Ничего не поделаешь — они побрели к ульям, где старик с воспаленными суставами и подрагивающими мышцами умудрился опустить на землю свои гремящие кости. С присущей ему когда-то собачьей самоуверенностью он прочесал двор, разыскивая дешевые картонно-бумажные остатки утраченного мальчишеского голоса. При взгляде снизу шесть ульев в лучах заходящего солнца казались белыми и торжественными, как храмы в Лакхнау или Гонконге. Он шарил вокруг, нагибаясь и карабкаясь, восстанавливая по памяти, по ощущению пальцев и данным зрения мятую дорожку маленьких мальчишеских следов на тонкой, сухой траве. Пока он ползал на четвереньках, ему вновь пришла в голову мысль о возможности встретить смерть в таком виде, и, к своему удовольствию, он отметил, что ее не омрачила даже тень унижения. Долгая жизнь стерла все, что было несущественным. Некоторым старикам в конце жизни оставалась всего лишь сумма воспоминаний, другим ничего, кроме хватких щипцов или набора подтвержденных горьких аксиом. Его бы вполне устроило, если бы в самом конце он превратился в один-единственный огромный орган сыска, устремленный в пустоту в поисках разгадки.

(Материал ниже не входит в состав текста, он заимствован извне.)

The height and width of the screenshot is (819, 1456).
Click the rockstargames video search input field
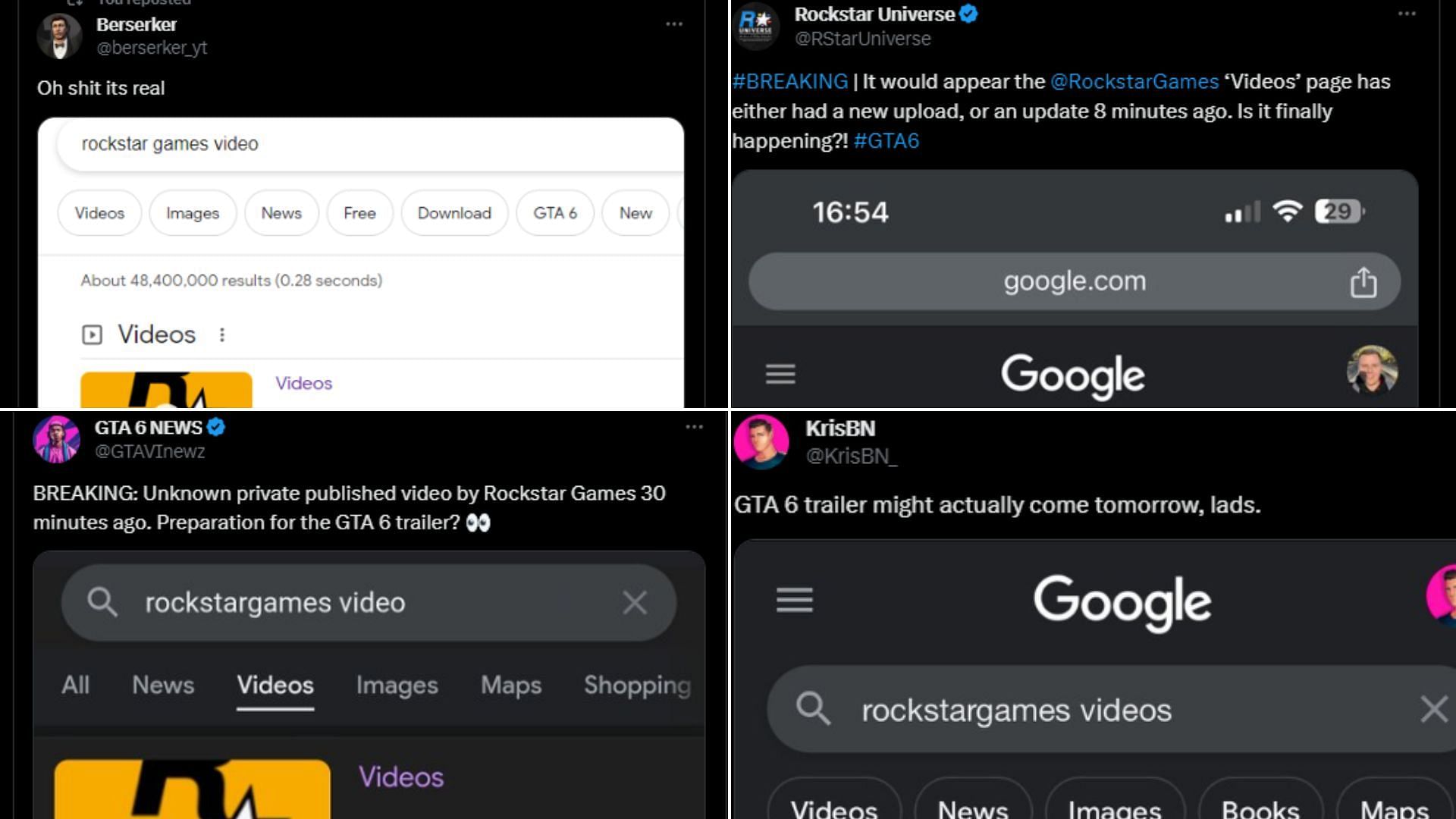(x=370, y=601)
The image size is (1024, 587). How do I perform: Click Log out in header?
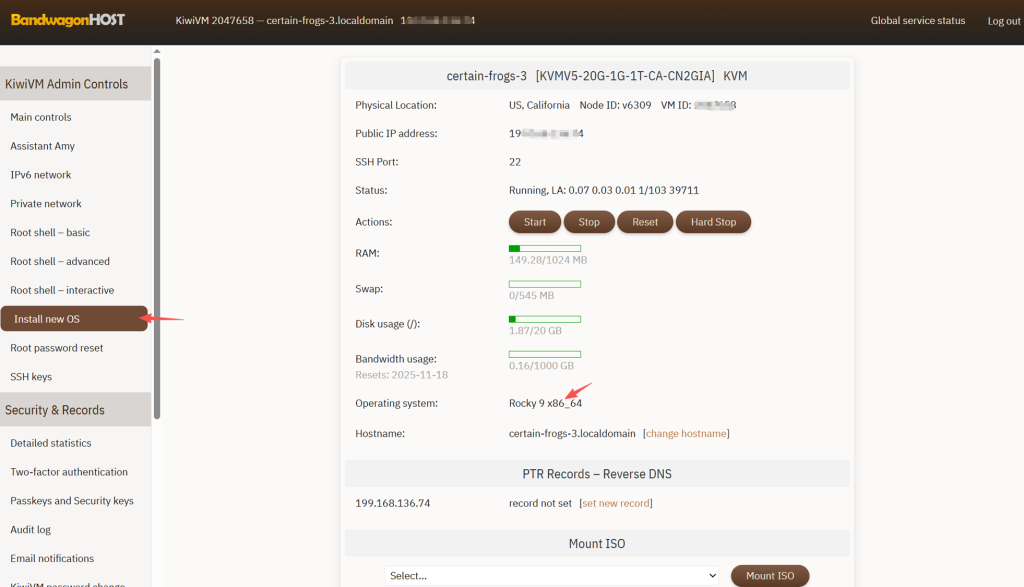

Однако, в конце концов, он был вынужден признать, что искать нечего. Когда, пошатываясь, он поднялся на ноги, дрожание суставов было как всеобъемлющее чувство утраты, воздействие на его кости неумолимого сопротивления вещей, однажды потерянных и не желающих быть найденными. Мальчик тяжело вздохнул, словно принеся этот вздох с собой с того берега Северного моря. Пожимая плечами, старик стоял рядом. С осознанием неудачи, казалось, серая тень накрыла все его чувства, — так неминуемо, словно ползущее облако, огромный спутник, скользя, заслоняет собою солнечный лик. Смысл исчез из вселенной подобно свету, бегущему от солнечного затмения. Огромное количество опыта и знаний, выводов и наблюдаемых результатов — а в этом деле старик считал себя мастером — потеряло в одно мгновение всякий смысл. Окружающий мир превратился в страницу иностранного текста. Ряд белых сот, из которых доносится таинственное горестное гудение. Мальчик в пылающих миазмах нитей, с обращенным к нему лицом, плоским и оттененным по краю, как будто вырезанным из бумаги и приклеенным к небу. Легкий ветерок, рисующий зыбкие портреты пустоты на бледно-зеленых кончиках трав.